The Death of the Paper Log: Why Digital Evidence Wins
"He Said, She Said" is over. Immutable GPS logs are the new standard for dispute resolution.
For decades, the Bill of Lading (BOL) was the bible. If the shipping clerk wrote "In: 10:00, Out: 11:00," that was the truth, even if you actually left at 14:00. Drivers would argue, scribble corrections, or refuse to sign, but the paper trail was messy and easily disputed. This is the "analog gap" where drivers lose millions.
In the digital age, relying on a piece of paper managed by the person causing the delay is insanity. The solution is Immutable Telemetry.
Why Not Just Use My ELD?
A common question is "Doesn't my ELD already track this?" The answer is yes, but ELD data is famously difficult to weaponize for billing disputes for two reasons:
- Resolution: ELDs are designed for HOS compliance, not billing. They track "On Duty Not Driving," but they don't always provide the granular, minute-by-minute geofence entry/exit stamps required to prove you were *inside the gate* versus parked on the street.
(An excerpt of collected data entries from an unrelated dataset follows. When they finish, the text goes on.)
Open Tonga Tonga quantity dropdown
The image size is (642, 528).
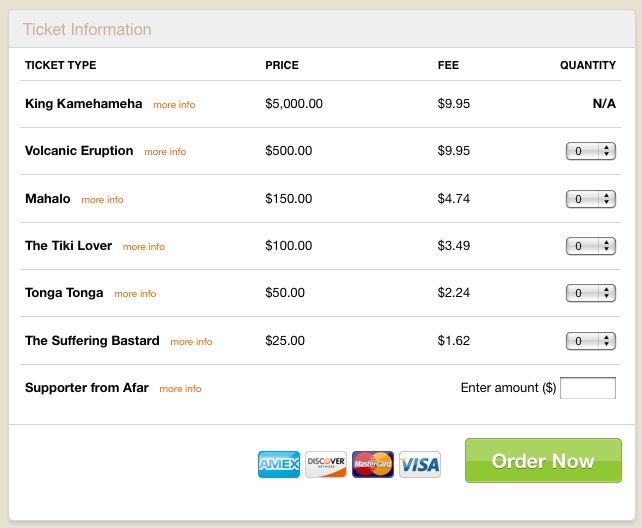(591, 293)
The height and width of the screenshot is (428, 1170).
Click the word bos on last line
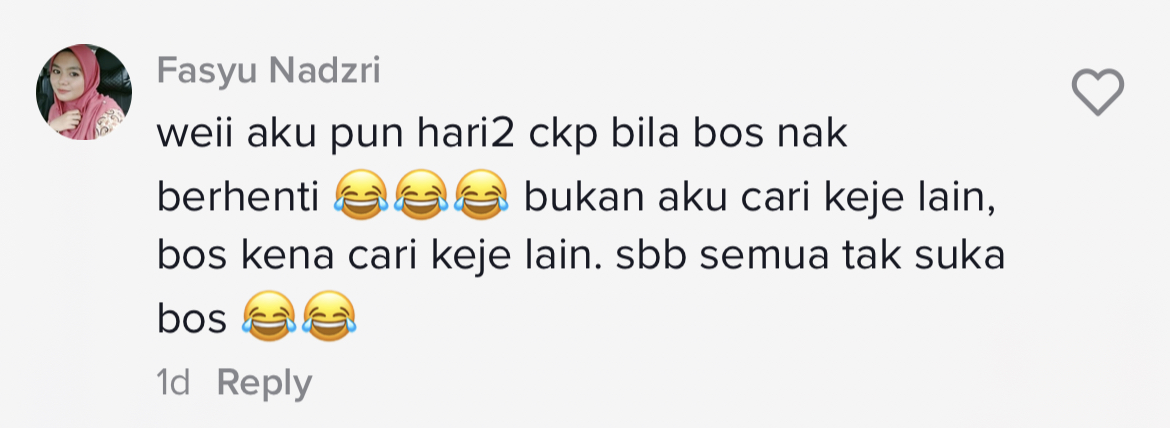[x=192, y=319]
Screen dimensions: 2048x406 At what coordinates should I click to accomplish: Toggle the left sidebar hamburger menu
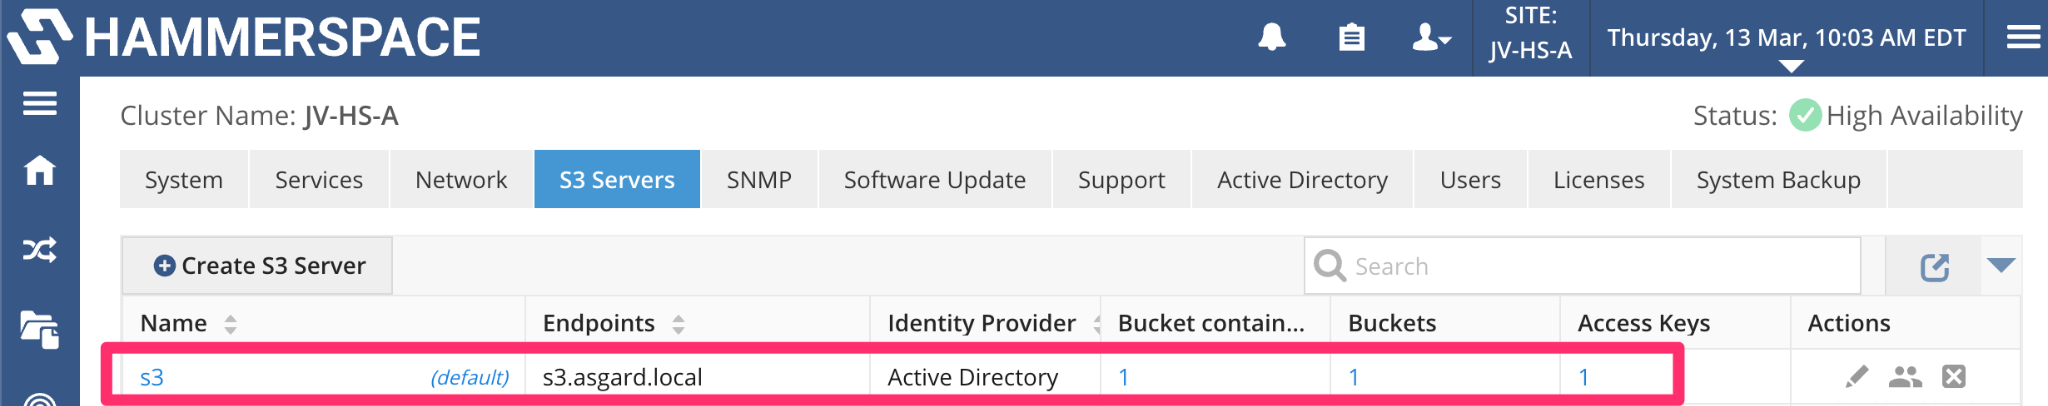pos(40,103)
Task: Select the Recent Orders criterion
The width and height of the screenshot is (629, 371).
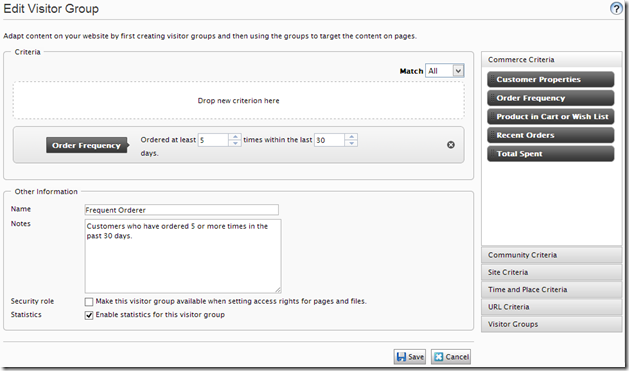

- Access & Presentation: Extracting a specific slice of ELD data into a PDF format that a broker's accounting team can read is a nightmare. Sending a CSV dump vs. a clean PDF invoice makes a huge difference in payment speed.
The "Digital Affidavit"
DetentionGun utilizes background GPS triangulation to create a "Digital Affidavit." This isn't just a dot on a map; it is a time-stamped, geofenced log that proves exactly when your truck entered the facility's perimeter and exactly when it left.
Why does this matter? Because GPS data is objective. It removes the human element. When a broker receives an invoice attached with a satellite map showing 4 hours of idle time inside the shipper's geofence, their ability to deny the claim evaporates. The visual nature of the map (showing your truck physically *at the dock*) is much harder to argue with than a spreadsheet.
Figure 2: The analog past vs. the automated future.
Evidence is King
In small claims court or arbitration, whoever has the best data wins. A scribbled note on a receipt is weak evidence. A server-verified GPS log combined with a time-stamped photo of the guard shack (metadata intact) is ironclad. We built DetentionGun to be your expert witness.